In July 2016, the Constitutional Court of Korea upheld the law, rejecting a challenge brought by the Korean Bar Association, the Journalists Association of Korea, and others, who argued that the law's provisions were unconstitutional. The challengers argued the law defines public officials too broadly by including private-school employees and journalists. The court also addressed the criticisms which suggested it would negatively affect the economy, saying "Some argued that the law will discourage economic growth, but we have seen proof in advanced countries that a country advances when corruption decreases. Based on this situation, the law does not excessively violate basic rights."

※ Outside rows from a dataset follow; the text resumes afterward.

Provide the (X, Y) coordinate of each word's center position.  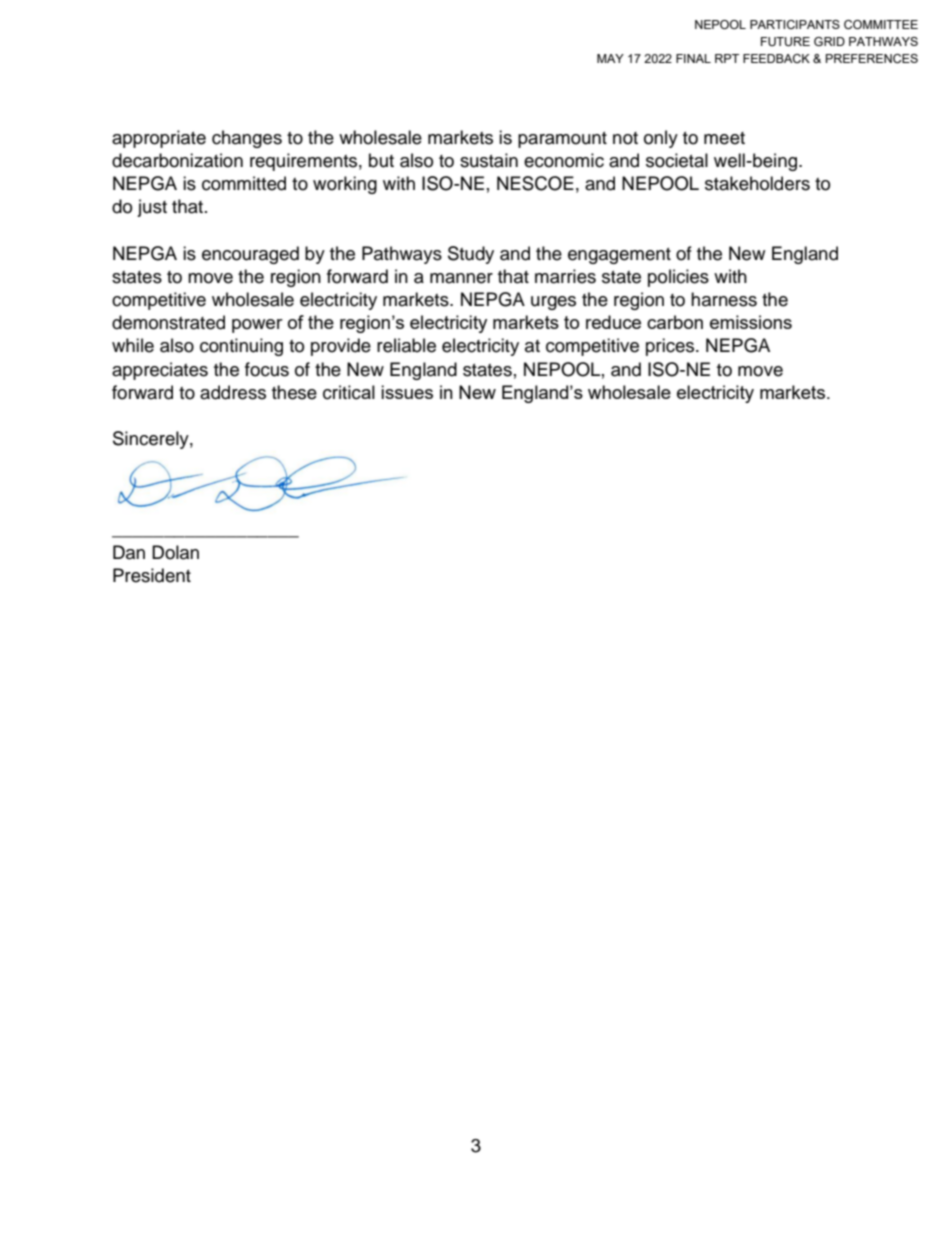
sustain (489, 160)
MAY (610, 58)
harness (724, 299)
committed (244, 183)
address (233, 392)
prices (671, 347)
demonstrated (168, 322)
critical (349, 392)
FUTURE (785, 42)
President (152, 575)
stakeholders (757, 183)
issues (407, 392)
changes (247, 139)
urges (553, 303)
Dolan (175, 552)
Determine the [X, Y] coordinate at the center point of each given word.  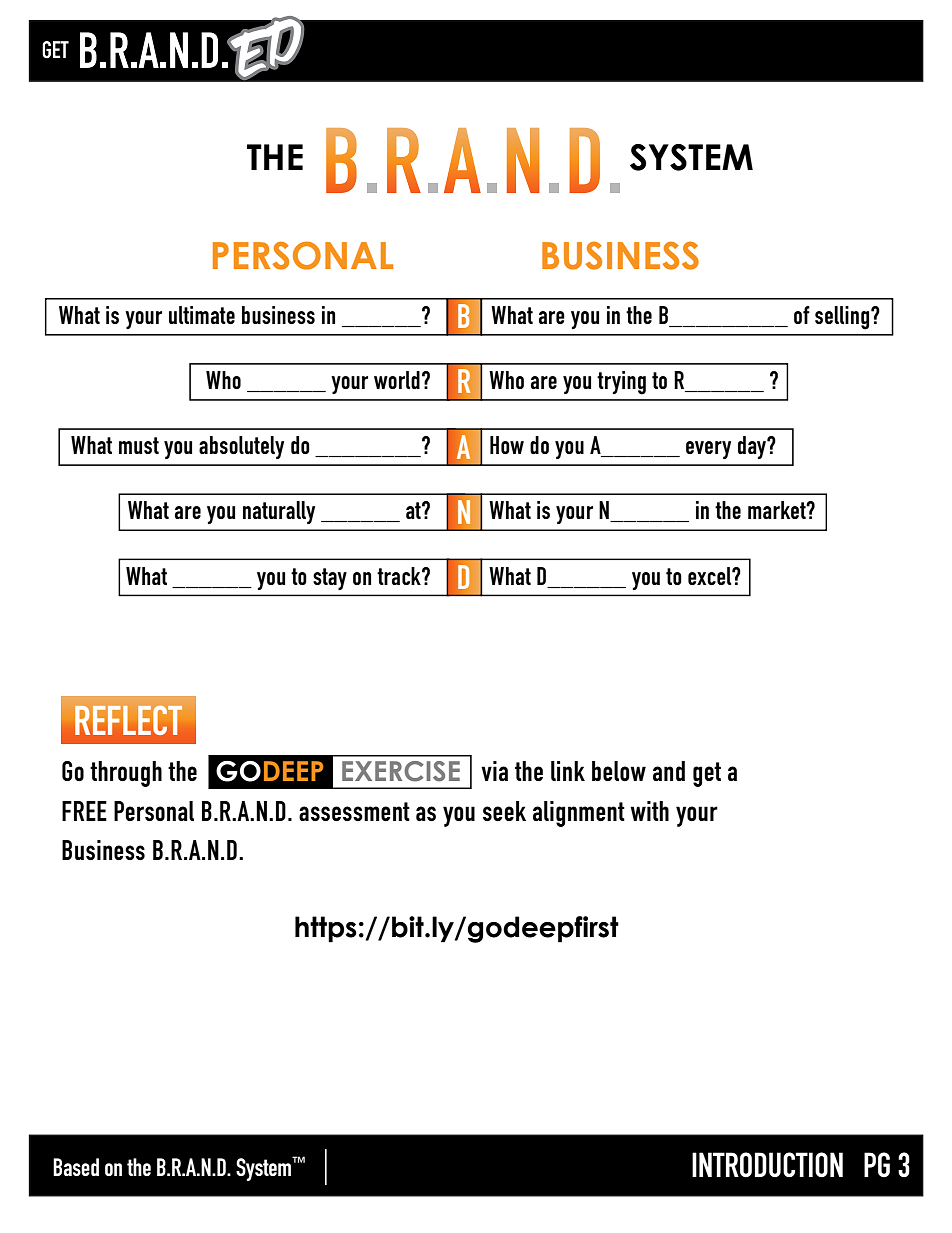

The law took effect on September 28, 2016.

==Provisions of the Act==
The law makes it illegal for public officials (including journalists, private school teachers and their spouses) to accept gifts of more than 50,000 won (about 45 USD) or 100,000 won (about 90 USD) at closed events such as weddings and funerals; it also limits dinner expenditures to 30,000 won (about 27 USD) per person. In addition, the law also prohibits fifteen categories of "improper solicitations to public officials"; such solicitations are prohibited even if not accompanied by a 'payment, offer, or promise to pay or provide, money or a thing of value." The legislation also includes "seven categories of requests to which the Act does not apply." These exceptions have been criticized as vague.

==Impact==
The law clashed with Korean traditions, such as that the most senior person at a social gathering should pay the entire bill. Another controversy surrounds traditional gift baskets during holidays such as Chuseok, which usually are priced at 70–80,000 won. Both of those customs are made illegal by the law.

Some Korean lobby groups like Federation of Korean Industries (ko) have opposed the law, arguing that it could cause economic losses for Korean economy, negatively affecting spending in some industry sectors, like in the restaurants business.

Since the law came into force, many Korean officials reported that they are cancelling dinners and splitting bills at cheaper cafeterias, which have seen increased number of customers. On the other hand, higher-end restaurants, flower shops, golf courses, and chauffeur services at business and government districts reported a decline in business. Some officials also reported that they can return home earlier, spending more time with their families, as the number of work-related gatherings, often lasting until late hours, have been sharply curtailed.

A survey conducted by Gallup Korea in early October 2016 showed that the law is supported by 71% of Koreans.